There’s an old bell chiming at venerable Oxford University, England. It has been doing so since 1840, relying on a pair of pile batteries and Coulomb’s repulsive electrostatic force. IFL Science Technology thinks the bell might finally run down in five-to-ten years’ time. However, this will not disprove the principles of Coulomb’s Law.
The Origin And Proofs For Coulomb’s Law
The ancient cultures surrounding the Mediterranean knew how to rub rods of amber with cat’s fur to attract feathers. In 1600, English scientist William Gilbert identified the difference between this static electricity, and naturally magnetized pieces of magnetite mineral.
By the 18th century, scientists were aware that this ‘electrical force’ reduced with distance in a manner akin to gravity. Joseph Priestly, another English scientist, wrapped this up by declaring the forces between charges varied as the inverse square of the distance.
Other variations and improvements on this theory followed, until French physicist Charles-Augustin de Coulomb published three discoveries about electricity and magnetism. These culminated in a theory that explained the magnitude of the electric force between two point charges.

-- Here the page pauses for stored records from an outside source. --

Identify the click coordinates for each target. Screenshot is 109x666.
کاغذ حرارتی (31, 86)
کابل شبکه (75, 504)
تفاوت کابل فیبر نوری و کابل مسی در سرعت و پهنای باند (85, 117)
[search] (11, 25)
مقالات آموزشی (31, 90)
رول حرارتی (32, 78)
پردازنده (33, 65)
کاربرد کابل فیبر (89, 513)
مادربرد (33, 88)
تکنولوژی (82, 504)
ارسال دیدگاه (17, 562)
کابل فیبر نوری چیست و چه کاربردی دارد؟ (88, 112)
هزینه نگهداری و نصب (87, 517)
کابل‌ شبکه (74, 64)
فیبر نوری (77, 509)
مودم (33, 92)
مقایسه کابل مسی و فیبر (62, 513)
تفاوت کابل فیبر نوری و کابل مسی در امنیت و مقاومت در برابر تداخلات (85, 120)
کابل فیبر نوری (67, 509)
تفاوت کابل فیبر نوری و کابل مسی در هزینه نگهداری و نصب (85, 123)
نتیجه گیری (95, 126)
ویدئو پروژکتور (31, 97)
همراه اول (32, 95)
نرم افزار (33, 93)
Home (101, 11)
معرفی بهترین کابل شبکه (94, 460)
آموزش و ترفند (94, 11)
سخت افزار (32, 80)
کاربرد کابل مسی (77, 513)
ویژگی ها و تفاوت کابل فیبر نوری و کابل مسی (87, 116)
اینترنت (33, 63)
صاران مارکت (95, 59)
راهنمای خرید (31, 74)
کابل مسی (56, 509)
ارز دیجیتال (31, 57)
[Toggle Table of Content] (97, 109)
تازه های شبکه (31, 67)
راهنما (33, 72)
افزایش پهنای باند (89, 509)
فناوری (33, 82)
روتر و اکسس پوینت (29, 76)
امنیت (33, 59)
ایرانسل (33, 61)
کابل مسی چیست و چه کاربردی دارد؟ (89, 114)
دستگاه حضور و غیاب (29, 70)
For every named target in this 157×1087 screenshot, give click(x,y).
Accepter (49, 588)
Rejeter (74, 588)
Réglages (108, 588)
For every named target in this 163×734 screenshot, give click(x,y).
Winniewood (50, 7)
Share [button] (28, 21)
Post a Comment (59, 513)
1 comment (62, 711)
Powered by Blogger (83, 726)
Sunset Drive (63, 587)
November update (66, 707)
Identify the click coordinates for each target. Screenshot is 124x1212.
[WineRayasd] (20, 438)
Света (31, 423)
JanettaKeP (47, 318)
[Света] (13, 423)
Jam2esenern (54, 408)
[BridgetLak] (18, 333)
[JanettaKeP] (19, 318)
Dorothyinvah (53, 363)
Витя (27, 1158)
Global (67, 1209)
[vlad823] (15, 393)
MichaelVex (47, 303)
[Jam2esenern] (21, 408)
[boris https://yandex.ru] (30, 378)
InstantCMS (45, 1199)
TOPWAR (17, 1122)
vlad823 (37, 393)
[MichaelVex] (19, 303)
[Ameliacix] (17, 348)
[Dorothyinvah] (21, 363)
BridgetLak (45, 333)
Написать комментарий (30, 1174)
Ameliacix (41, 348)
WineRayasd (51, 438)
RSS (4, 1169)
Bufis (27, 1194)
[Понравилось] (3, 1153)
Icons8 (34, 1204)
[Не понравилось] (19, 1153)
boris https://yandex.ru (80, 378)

The Oxford Electric Bell, or Clarendon Dry Pile
The Oxford Electric Bell, or Clarendon Dry Pile, is a historic experiment to prove Coulomb’s Law in action. The apparatus comprises a pair of brass bells each situated beneath a dry pile battery. Those dry pile batteries, which resemble Alessandro Volta’s original invention, are joined in series, so the bells beneath them have opposite electric charges,
The striker that alternately sounds the two bells is a metal sphere freely hanging between them. The first bell it touches charges the striker with energy from its pile above. The striker is repelled because the two charges match, while the other bell attracts the ball having an opposing charge.
The pile batteries discharge slowly in this process using very little energy. Nobody has examined them because the glass dome is part of the experiment. A layer of molten sulfur conceals the composition of the batteries. Although they could be Zamboni Piles each comprising 2,000 pairs of metal foil discs.